A template, by definition, is a preset format for a document or file.
In terms of web design and thrive themes, a template is a design starting point to which construct a page.
However, it is not the place to actually construct pages. With a few exceptions.
Core templates consist of the following:
- Your main homepage design (yes, you’ll want to build your entire home page within your core template)
- Your main blog design (yes, you’ll want to build your entire blog design from within the core template)
- Your main inner-blog post design (you’ll only want to build the design that all posts will share across your site, but not construct an actual blog post from within your core template). Too many people fall for this trap.
- Your main default page design (just like for your inner-blog post design, you’ll want to build the main foundations of the design of your pages). You do not however want to be creating your actual pages (like an about page, for example) inside your core template.
Always remember: templates are starting points for your actual content (pages and posts). With the exception of your homepage and blog. These two are simple one pagers whose design won’t be used anywhere else on the site. Hence why we build the whole thing inside the main core template.
Thrive’s wording at the very top makes thing a little confusing. Your main core default video post template for example is indeed used to display an individual post, but it is not the place to actually create the post.
Page Templates in Thrive Theme Builder
Here’s the thing…
When you create a default page template, you’re essentially telling thrive the following:
“Hey Thrive, I want you to give all of my pages this look and layout, with this header, this footer and this top and bottom sections which get feed dynamic content (post title, featured image etc.)”
You’ll soon come to realize that this is great, but won’t always fit your needs.
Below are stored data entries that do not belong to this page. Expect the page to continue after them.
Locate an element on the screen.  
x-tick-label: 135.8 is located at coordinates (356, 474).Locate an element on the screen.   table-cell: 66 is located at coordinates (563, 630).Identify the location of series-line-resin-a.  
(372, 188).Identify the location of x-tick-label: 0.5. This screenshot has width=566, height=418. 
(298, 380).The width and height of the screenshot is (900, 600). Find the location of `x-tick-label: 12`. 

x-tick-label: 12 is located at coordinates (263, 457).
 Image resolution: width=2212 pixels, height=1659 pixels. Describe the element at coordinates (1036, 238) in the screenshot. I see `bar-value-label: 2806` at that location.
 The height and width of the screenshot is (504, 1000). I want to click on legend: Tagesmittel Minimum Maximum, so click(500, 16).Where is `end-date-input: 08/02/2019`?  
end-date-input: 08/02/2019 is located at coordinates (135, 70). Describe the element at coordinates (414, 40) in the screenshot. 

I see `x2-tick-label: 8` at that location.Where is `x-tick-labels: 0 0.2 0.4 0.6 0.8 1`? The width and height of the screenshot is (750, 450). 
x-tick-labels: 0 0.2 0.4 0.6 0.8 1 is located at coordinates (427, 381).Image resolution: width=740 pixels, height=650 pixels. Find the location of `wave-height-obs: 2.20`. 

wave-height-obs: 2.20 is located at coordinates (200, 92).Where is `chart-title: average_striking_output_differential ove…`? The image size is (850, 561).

At some point, you’re going to want to create a different page template because you want to use a different header for one of your pages. Or maybe you want to have an about section with a completely different custom made top section.
This is where creating new page templates comes into play.
Remember, templates are a preset format for something. If we change something in one of our templates, all of our other pages that make use of this template will get modified too. This is why some times you’ll need to create different page templates too. You may have a default “light” page template that makes use of bright colors and a default “dark” page template that makes use of darker colors and shadows. The possibilities are endless.
The cool thing is that Thrive makes it super easy to change between page templates. And, since your actual “page content” doesn’t change, you can switch back and forth and play with different page templates to see which one you like better.